Neanche l’Italia si è sottratta alla moda. Se negli anni Ottanta lo struzzo era ancora una esotica curiosità da zoo, in pochi anni sono sorti un po’ in tutte le regioni oltre un migliaio di allevamenti (c’è chi dice che fino a pochi anni fa erano oltre 1.400, con 40mila capi). Ce ne è uno per esempio a Salvirola, in provincia di Cremona, e si chiama "Il Cascinetto". Organizza visite didattiche, e d’estate permette di assistere alla schiusa delle uova, dentro le incubatrici. La filosofia è "dal produttore al consumatore", perché nella loro boutique vendono scarpe, ciabatte, borse, portafogli e cinte, e nel ristorante la cuoca Alessandra serve la carne di struzzo in forma di salsiccia, roast-beef, carpaccio, pâté e nel ragù.

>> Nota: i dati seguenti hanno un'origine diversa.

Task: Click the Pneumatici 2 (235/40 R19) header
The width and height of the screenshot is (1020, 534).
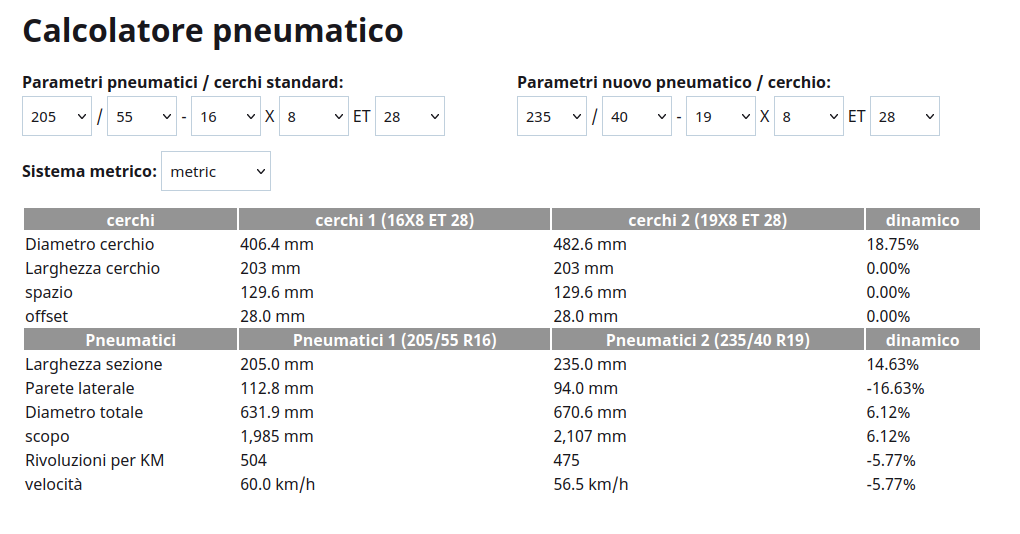Action: [708, 340]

Una cucina che in Italia deve piacere, visto che è segnalata più di una sagra estiva, come quelle che si svolgono a San Francesco di Cava de’ Tirreni (in provincia di Salerno), Governolo (Mantova), Tavella di Fiume Veneto (Pordenone) o Manciano (Arezzo), tutte giunte ormai almeno alla 14esima edizione.
Oggi spesso guardiamo con simpatia, se non con ironia, a questo strano animale (protagonista anche di una commedia di Paolo Virzì del 1999, "Baci e abbracci", in cui il protagonista mette su un allevamento in una cascina). Sarà il suo strano aspetto, quel collo lungo e quelle zampe che lo fanno correre fino a 70 chilometri l’ora. Sarà la leggenda secondo cui nasconderebbe la testa sotto la sabbia (che è appunto una leggenda).
Eppure, come visto, non solo è estremamente serio e pregiato il mercato che lo coinvolge oggi, ma è tutta la storia dei suoi rapporti con l’uomo a meritare rispetto. Una storia che inizia con l’antico Egitto. Ai faraoni, come dimostrano le scene ritratte nella tomba di Tutankhamon, spettava il privilegio della caccia allo struzzo e sempre in quell’antica civiltà le sue piume, che sono tutte della stessa lunghezza, erano sinonimo di giustizia e verità.
Nel 1574 Monsignor Paolo Giovio, vescovo e storico, raccolse una serie di simboli e motivi allegorici che volle ideare per le imprese di signori e capitani. Per quelle di Girolamo Mattei, condottiero che gli chiedeva un emblema «significante ch’un valoroso cuore hà forza di smaltire ogni grave ingiuria», Giovio scelse proprio uno struzzo. E Giulio Einaudi si ispirò a questa storia quando scelse il logo della sua casa editrice.